RAW DATA:
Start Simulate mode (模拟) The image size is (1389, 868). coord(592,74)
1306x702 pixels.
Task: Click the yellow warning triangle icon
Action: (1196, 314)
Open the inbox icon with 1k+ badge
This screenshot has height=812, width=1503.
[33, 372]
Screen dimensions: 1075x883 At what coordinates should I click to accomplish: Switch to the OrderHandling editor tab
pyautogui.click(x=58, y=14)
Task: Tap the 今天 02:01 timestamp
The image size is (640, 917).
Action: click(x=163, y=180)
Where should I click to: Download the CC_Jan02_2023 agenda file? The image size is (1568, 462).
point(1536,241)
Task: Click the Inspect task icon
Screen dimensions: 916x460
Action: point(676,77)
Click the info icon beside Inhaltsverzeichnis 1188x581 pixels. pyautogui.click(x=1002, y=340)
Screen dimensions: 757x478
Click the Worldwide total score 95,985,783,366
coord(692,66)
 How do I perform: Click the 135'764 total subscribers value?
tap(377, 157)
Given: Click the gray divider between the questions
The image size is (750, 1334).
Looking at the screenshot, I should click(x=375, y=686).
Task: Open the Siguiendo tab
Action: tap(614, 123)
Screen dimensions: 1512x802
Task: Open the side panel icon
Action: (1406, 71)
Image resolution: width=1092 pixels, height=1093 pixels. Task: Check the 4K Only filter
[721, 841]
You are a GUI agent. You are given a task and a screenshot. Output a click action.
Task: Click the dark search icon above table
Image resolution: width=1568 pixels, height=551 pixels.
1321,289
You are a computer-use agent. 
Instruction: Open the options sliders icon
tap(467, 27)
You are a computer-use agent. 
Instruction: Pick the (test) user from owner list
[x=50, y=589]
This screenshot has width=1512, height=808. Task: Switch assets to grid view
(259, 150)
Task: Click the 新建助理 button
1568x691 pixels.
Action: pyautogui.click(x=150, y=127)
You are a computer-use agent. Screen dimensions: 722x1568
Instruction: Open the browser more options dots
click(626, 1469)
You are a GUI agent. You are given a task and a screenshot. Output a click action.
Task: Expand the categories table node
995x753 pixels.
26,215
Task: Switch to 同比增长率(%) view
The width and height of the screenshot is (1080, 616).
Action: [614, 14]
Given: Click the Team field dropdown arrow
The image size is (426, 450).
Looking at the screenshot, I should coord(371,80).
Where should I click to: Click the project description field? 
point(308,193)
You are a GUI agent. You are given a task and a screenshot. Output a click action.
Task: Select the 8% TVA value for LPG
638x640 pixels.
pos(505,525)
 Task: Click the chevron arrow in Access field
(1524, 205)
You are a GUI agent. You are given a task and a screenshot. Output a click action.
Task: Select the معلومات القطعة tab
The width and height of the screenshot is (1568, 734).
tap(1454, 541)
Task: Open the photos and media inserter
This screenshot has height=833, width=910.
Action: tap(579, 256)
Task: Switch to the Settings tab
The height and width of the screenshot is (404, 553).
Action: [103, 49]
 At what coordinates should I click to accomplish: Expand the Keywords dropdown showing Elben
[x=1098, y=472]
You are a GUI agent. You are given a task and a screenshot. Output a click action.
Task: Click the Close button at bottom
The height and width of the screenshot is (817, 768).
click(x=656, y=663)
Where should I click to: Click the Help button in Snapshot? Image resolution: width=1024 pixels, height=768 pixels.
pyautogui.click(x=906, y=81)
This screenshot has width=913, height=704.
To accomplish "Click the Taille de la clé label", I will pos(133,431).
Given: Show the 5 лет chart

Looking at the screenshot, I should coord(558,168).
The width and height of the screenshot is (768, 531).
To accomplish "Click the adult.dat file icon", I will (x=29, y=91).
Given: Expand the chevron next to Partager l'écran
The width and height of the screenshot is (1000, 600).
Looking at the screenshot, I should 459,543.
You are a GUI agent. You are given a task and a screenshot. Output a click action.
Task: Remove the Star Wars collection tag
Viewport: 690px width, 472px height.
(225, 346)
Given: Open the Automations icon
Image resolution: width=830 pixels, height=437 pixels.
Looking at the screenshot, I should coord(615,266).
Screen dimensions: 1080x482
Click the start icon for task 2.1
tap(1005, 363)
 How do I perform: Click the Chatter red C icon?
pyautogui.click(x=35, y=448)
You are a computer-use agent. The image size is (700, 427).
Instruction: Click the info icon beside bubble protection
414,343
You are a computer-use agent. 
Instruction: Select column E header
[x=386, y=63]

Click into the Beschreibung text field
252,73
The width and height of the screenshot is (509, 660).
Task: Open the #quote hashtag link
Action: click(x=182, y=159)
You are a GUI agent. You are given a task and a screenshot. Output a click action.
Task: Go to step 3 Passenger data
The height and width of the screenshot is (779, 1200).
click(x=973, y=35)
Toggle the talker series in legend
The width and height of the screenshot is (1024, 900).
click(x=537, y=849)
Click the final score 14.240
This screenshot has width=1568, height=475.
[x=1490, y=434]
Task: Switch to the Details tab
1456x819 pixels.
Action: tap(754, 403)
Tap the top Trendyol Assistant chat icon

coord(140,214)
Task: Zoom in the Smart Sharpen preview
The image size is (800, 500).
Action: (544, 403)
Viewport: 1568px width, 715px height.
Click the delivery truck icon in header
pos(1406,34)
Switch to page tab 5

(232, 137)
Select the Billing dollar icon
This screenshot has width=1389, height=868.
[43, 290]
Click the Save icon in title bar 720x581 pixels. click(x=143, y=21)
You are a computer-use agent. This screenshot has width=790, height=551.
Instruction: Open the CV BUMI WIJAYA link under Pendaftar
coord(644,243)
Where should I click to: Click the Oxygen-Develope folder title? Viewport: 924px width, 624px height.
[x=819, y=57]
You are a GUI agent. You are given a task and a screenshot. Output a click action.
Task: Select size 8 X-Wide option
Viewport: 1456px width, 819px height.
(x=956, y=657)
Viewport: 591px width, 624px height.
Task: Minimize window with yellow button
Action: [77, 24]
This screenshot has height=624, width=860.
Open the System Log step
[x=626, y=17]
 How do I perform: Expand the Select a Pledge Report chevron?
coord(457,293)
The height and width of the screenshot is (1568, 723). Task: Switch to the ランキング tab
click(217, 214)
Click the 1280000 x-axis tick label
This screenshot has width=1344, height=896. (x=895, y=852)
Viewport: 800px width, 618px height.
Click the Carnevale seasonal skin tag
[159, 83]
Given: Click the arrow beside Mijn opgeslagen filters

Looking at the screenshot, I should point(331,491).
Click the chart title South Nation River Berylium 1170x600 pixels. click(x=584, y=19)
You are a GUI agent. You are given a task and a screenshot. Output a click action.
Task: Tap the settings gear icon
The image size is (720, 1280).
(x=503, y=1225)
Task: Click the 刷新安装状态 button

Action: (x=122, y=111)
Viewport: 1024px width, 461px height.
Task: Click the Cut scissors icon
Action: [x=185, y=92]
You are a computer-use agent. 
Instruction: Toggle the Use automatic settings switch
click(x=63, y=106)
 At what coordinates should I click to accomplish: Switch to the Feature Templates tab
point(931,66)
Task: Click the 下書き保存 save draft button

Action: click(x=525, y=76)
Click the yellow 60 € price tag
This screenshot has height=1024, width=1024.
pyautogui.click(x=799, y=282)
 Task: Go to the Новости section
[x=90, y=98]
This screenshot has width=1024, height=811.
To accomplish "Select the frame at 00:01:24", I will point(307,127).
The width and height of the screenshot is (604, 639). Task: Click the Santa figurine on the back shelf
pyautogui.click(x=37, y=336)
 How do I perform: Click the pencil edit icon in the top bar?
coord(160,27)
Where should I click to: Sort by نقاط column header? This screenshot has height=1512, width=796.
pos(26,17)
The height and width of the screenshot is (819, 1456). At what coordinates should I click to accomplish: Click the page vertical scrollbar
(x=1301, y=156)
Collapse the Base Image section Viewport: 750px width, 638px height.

WHAT IS BEING ASKED:
Rewrite all of the data above, replacing "computer-use agent" with "desktop agent" and leaving everything else unchanged.

COMPLETED TASK:
Start Simulate mode (模拟) The image size is (1389, 868). coord(592,74)
1306x702 pixels.
Task: Click the yellow warning triangle icon
Action: (1196, 314)
Open the inbox icon with 1k+ badge
This screenshot has height=812, width=1503.
[33, 372]
Screen dimensions: 1075x883 At what coordinates should I click to accomplish: Switch to the OrderHandling editor tab
pyautogui.click(x=58, y=14)
Task: Tap the 今天 02:01 timestamp
The image size is (640, 917).
Action: click(x=163, y=180)
Where should I click to: Download the CC_Jan02_2023 agenda file? The image size is (1568, 462).
point(1536,241)
Task: Click the Inspect task icon
Screen dimensions: 916x460
Action: point(676,77)
Click the info icon beside Inhaltsverzeichnis 1188x581 pixels. pyautogui.click(x=1002, y=340)
Screen dimensions: 757x478
Click the Worldwide total score 95,985,783,366
coord(692,66)
 How do I perform: Click the 135'764 total subscribers value?
tap(377, 157)
Given: Click the gray divider between the questions
The image size is (750, 1334).
Looking at the screenshot, I should click(x=375, y=686).
Task: Open the Siguiendo tab
Action: tap(614, 123)
Screen dimensions: 1512x802
Task: Open the side panel icon
Action: (1406, 71)
Image resolution: width=1092 pixels, height=1093 pixels. Task: Check the 4K Only filter
[721, 841]
You are a GUI agent. You are given a task and a screenshot. Output a click action.
Task: Click the dark search icon above table
Image resolution: width=1568 pixels, height=551 pixels.
1321,289
You are a desktop agent. 
Instruction: Open the options sliders icon
tap(467, 27)
You are a desktop agent. 
Instruction: Pick the (test) user from owner list
[x=50, y=589]
This screenshot has width=1512, height=808. Task: Switch assets to grid view
(259, 150)
Task: Click the 新建助理 button
1568x691 pixels.
Action: pyautogui.click(x=150, y=127)
You are a desktop agent. Screen dimensions: 722x1568
Instruction: Open the browser more options dots
click(626, 1469)
You are a GUI agent. You are given a task and a screenshot. Output a click action.
Task: Expand the categories table node
995x753 pixels.
26,215
Task: Switch to 同比增长率(%) view
The width and height of the screenshot is (1080, 616).
Action: [614, 14]
Given: Click the Team field dropdown arrow
The image size is (426, 450).
Looking at the screenshot, I should coord(371,80).
Where should I click to: Click the project description field? 
point(308,193)
You are a GUI agent. You are given a task and a screenshot. Output a click action.
Task: Select the 8% TVA value for LPG
638x640 pixels.
pos(505,525)
 Task: Click the chevron arrow in Access field
(1524, 205)
You are a GUI agent. You are given a task and a screenshot. Output a click action.
Task: Select the معلومات القطعة tab
The width and height of the screenshot is (1568, 734).
tap(1454, 541)
Task: Open the photos and media inserter
This screenshot has height=833, width=910.
Action: tap(579, 256)
Task: Switch to the Settings tab
The height and width of the screenshot is (404, 553).
Action: [103, 49]
 At what coordinates should I click to accomplish: Expand the Keywords dropdown showing Elben
[x=1098, y=472]
You are a GUI agent. You are given a task and a screenshot. Output a click action.
Task: Click the Close button at bottom
The height and width of the screenshot is (817, 768).
click(x=656, y=663)
Where should I click to: Click the Help button in Snapshot? Image resolution: width=1024 pixels, height=768 pixels.
pyautogui.click(x=906, y=81)
This screenshot has width=913, height=704.
To accomplish "Click the Taille de la clé label", I will pos(133,431).
Given: Show the 5 лет chart

Looking at the screenshot, I should coord(558,168).
The width and height of the screenshot is (768, 531).
To accomplish "Click the adult.dat file icon", I will (x=29, y=91).
Given: Expand the chevron next to Partager l'écran
The width and height of the screenshot is (1000, 600).
Looking at the screenshot, I should 459,543.
You are a GUI agent. You are given a task and a screenshot. Output a click action.
Task: Remove the Star Wars collection tag
Viewport: 690px width, 472px height.
(225, 346)
Given: Open the Automations icon
Image resolution: width=830 pixels, height=437 pixels.
Looking at the screenshot, I should coord(615,266).
Screen dimensions: 1080x482
Click the start icon for task 2.1
tap(1005, 363)
 How do I perform: Click the Chatter red C icon?
pyautogui.click(x=35, y=448)
You are a desktop agent. The image size is (700, 427).
Instruction: Click the info icon beside bubble protection
414,343
You are a desktop agent. 
Instruction: Select column E header
[x=386, y=63]

Click into the Beschreibung text field
252,73
The width and height of the screenshot is (509, 660).
Task: Open the #quote hashtag link
Action: click(x=182, y=159)
You are a GUI agent. You are given a task and a screenshot. Output a click action.
Task: Go to step 3 Passenger data
The height and width of the screenshot is (779, 1200).
click(x=973, y=35)
Toggle the talker series in legend
The width and height of the screenshot is (1024, 900).
click(x=537, y=849)
Click the final score 14.240
This screenshot has width=1568, height=475.
[x=1490, y=434]
Task: Switch to the Details tab
1456x819 pixels.
Action: tap(754, 403)
Tap the top Trendyol Assistant chat icon

coord(140,214)
Task: Zoom in the Smart Sharpen preview
The image size is (800, 500).
Action: (544, 403)
Viewport: 1568px width, 715px height.
Click the delivery truck icon in header
pos(1406,34)
Switch to page tab 5

(232, 137)
Select the Billing dollar icon
This screenshot has width=1389, height=868.
[43, 290]
Click the Save icon in title bar 720x581 pixels. click(x=143, y=21)
You are a desktop agent. This screenshot has width=790, height=551.
Instruction: Open the CV BUMI WIJAYA link under Pendaftar
coord(644,243)
Where should I click to: Click the Oxygen-Develope folder title? Viewport: 924px width, 624px height.
[x=819, y=57]
You are a GUI agent. You are given a task and a screenshot. Output a click action.
Task: Select size 8 X-Wide option
Viewport: 1456px width, 819px height.
(x=956, y=657)
Viewport: 591px width, 624px height.
Task: Minimize window with yellow button
Action: [77, 24]
This screenshot has height=624, width=860.
Open the System Log step
[x=626, y=17]
 How do I perform: Expand the Select a Pledge Report chevron?
coord(457,293)
The height and width of the screenshot is (1568, 723). Task: Switch to the ランキング tab
click(217, 214)
Click the 1280000 x-axis tick label
This screenshot has width=1344, height=896. (x=895, y=852)
Viewport: 800px width, 618px height.
Click the Carnevale seasonal skin tag
[159, 83]
Given: Click the arrow beside Mijn opgeslagen filters

Looking at the screenshot, I should point(331,491).
Click the chart title South Nation River Berylium 1170x600 pixels. click(x=584, y=19)
You are a GUI agent. You are given a task and a screenshot. Output a click action.
Task: Tap the settings gear icon
The image size is (720, 1280).
(x=503, y=1225)
Task: Click the 刷新安装状态 button

Action: (x=122, y=111)
Viewport: 1024px width, 461px height.
Task: Click the Cut scissors icon
Action: [x=185, y=92]
You are a desktop agent. 
Instruction: Toggle the Use automatic settings switch
click(x=63, y=106)
 At what coordinates should I click to accomplish: Switch to the Feature Templates tab
point(931,66)
Task: Click the 下書き保存 save draft button

Action: click(x=525, y=76)
Click the yellow 60 € price tag
This screenshot has height=1024, width=1024.
pyautogui.click(x=799, y=282)
 Task: Go to the Новости section
[x=90, y=98]
This screenshot has width=1024, height=811.
To accomplish "Select the frame at 00:01:24", I will point(307,127).
The width and height of the screenshot is (604, 639). Task: Click the Santa figurine on the back shelf
pyautogui.click(x=37, y=336)
 How do I perform: Click the pencil edit icon in the top bar?
coord(160,27)
Where should I click to: Sort by نقاط column header? This screenshot has height=1512, width=796.
pos(26,17)
The height and width of the screenshot is (819, 1456). At what coordinates should I click to accomplish: Click the page vertical scrollbar
(x=1301, y=156)
Collapse the Base Image section Viewport: 750px width, 638px height.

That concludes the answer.